Memphis came through with a three-year, $12,264,057 contract (though just $2 million of the final season is guaranteed). That makes Carter the only of the NBA’s 10-oldest players with a contract that runs through 2017:

image

The league’s 11th-oldest player, Dirk Nowitzki, also has a three-year contract.

Carter says he’s taking it year to year, but he hopes to at least finish this deal before retiring.

“I still have the love and the desire to play, and my body feels good,” Carter said. “So, god willing.”

Carter, an eight-time All-Star, is one season from claiming a record all to himself.

Among players with at least five All-Star selections, Carter is tied with Grant Hill and Bob McAdoo for most seasons since the last All-Star appearance (eight). It’s rare for five-time All-Stars to hang on so long after they begin to fall off. Here’s how many All-Star-less seasons every five-time All-Star has played since his last All-Star season:

image

Carter has made a second career as a 3-and-D specialist, someone who spots up offensively and gets to the right spots defensively.

His shooting percentage has fallen this season, though he’s shooting 38 percent from beyond the arc in 17 games since a foot injury. His defense has slipped with his athleticism since even last season, but he has fared much better when playing with Memphis’ top players – Marc Gasol, Zach Randolph, Mike Conley, Jeff Green, Courtney Lee and Tony Allen – rather than other reserves.

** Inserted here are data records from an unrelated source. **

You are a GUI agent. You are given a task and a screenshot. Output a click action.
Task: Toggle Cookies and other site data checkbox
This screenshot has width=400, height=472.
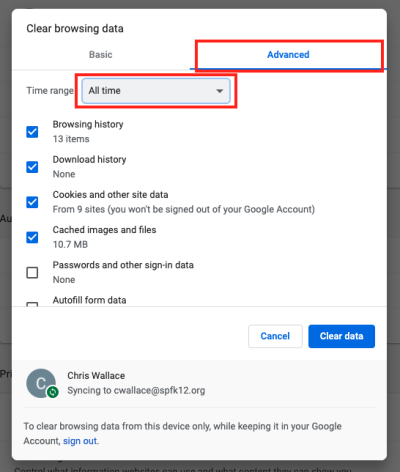pos(32,202)
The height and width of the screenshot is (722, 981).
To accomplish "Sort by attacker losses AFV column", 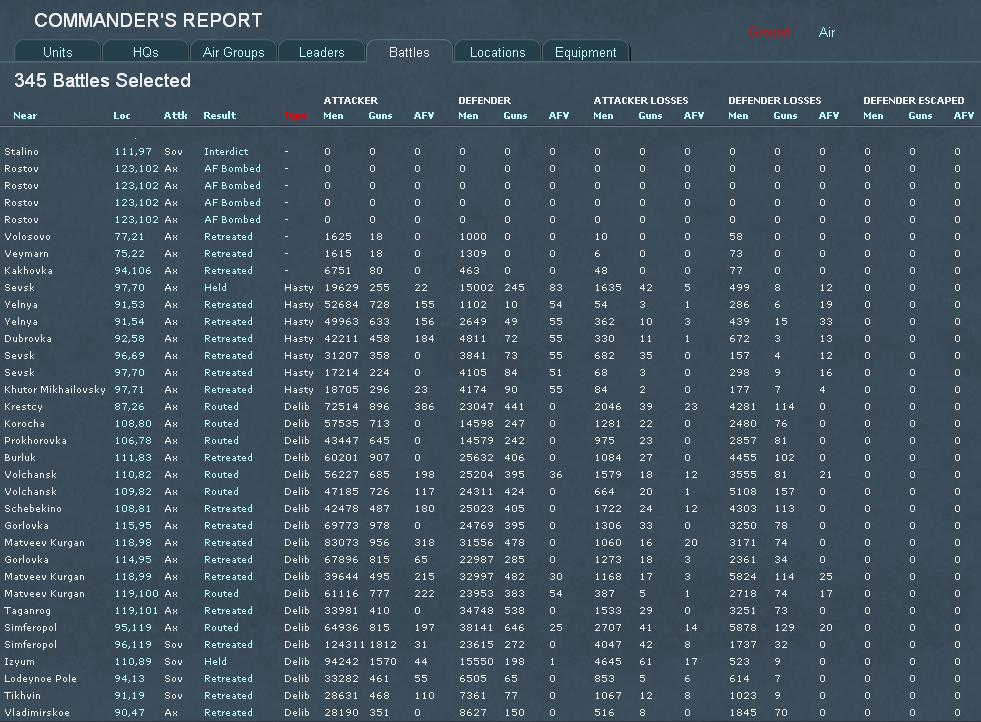I will [693, 115].
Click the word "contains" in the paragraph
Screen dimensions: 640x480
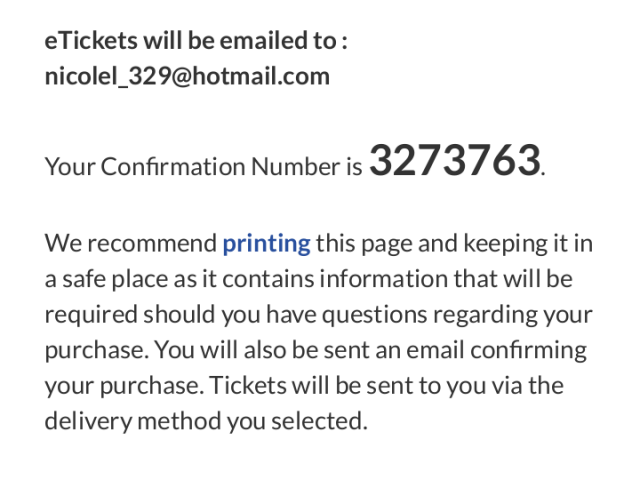268,280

Simply, don’t ask too much of Carter and he can still deliver.

Carter shifted to this limited role during three seasons in Dallas. Was the adjustment easy?

“No,” Carter said. “It’s never easy.

“That first year of marriage, it’s tough. It’s the same thing. It’s just patience, patience. I have some patience, too.”

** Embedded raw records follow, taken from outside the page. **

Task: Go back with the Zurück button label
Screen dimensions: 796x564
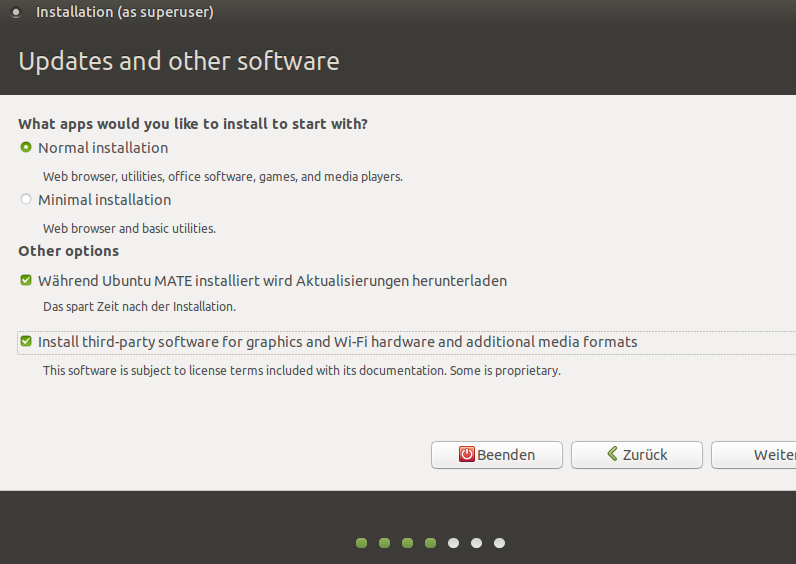Action: coord(645,455)
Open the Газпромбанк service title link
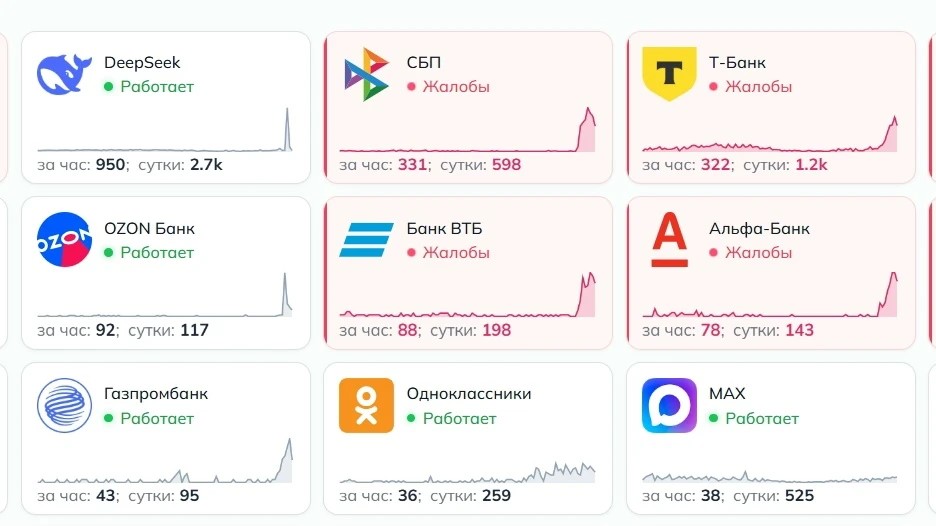The width and height of the screenshot is (936, 526). [x=156, y=394]
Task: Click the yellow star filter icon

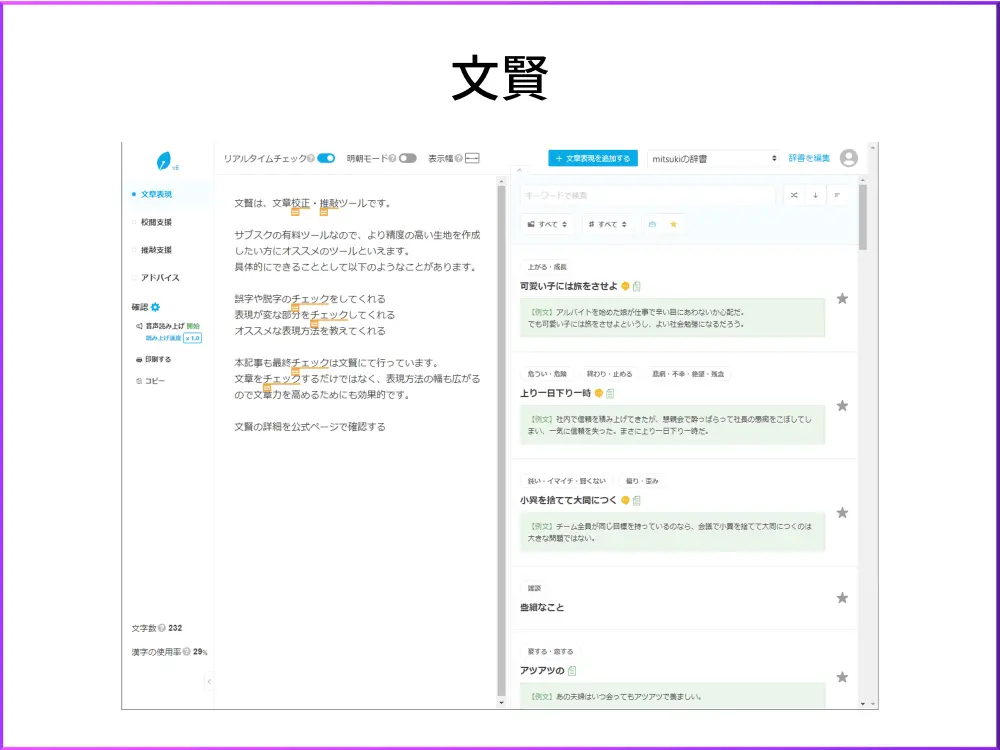Action: (673, 224)
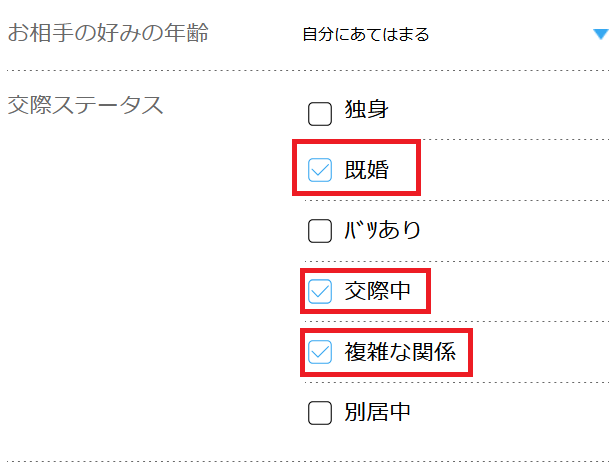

Carter also has plenty of knowledge. He studies the game more than ever, and he enjoys sharing his wisdom with his Memphis teammates.

At times, though, he has worried he’s overstepping his bounds. He might have perspective like a coach, but he’s not a coach, and he doesn’t want to step on the staff’s toes.

Told of Joerger’s glowing endorsement, Carter looks relieved.

“They just trust what I say, and other guys trust me, too,” Carter said. “I guess I’ve been around long enough.”

Increasing buzz teams well out of playoffs will not come to Orlando for games

Stephen M. Dowell/Orlando Sentinel/Tribune News Service via Getty Images
Leave a comment

The Golden State Warriors have been public about it, they expect their season to be over. Golden State is far from alone, multiple teams well out of the playoff picture have questioned the expense and risk-to-reward ratio of coming back to play a handful of regular season games without fans in Orlando.

More and more, the buzz has been the NBA league office sees things the same way. I am not the only reporter hearing this: Steve Popper of Newsday wrote a column saying there was no reason to invite all 30 teams to the bubble city and the USA Today’s well-connected Jeff Zillgett added this:

This is where we throw in the caveat: There are no hard-and-fast plans from the NBA yet and every option is still being considered. One lesson Adam Silver took from David Stern was not to make a decision until you have to, and Silver is going to absorb more information in the coming weeks — such as from the recent GM survey — before making his call.

That said, the league seems to be coalescing around a general plan, which includes camps starting in mid-June and games in mid-July in Orlando.

For the bottom three to five teams in each conference, there is little motivation to head to Orlando for the bubble. It’s an expense to the owner with no gate revenue coming in, teams want to protect their NBA Draft Lottery status, and the Warriors don’t want to risk injury to Stephen Curry — or the Timberwolves to Karl-Anthony Towns, or the Hawks to Trae Young — for a handful of meaningless games.

The league is considering a play-in tournament for the final seed or seeds in each conference (there are a few format options on the table, it was part of the GM survey). That would bring the top 10 or 12 seeds from each conference to the bubble, depending upon the format, and they would play a handful of games to determine which teams are in the playoffs (and face the top seeds).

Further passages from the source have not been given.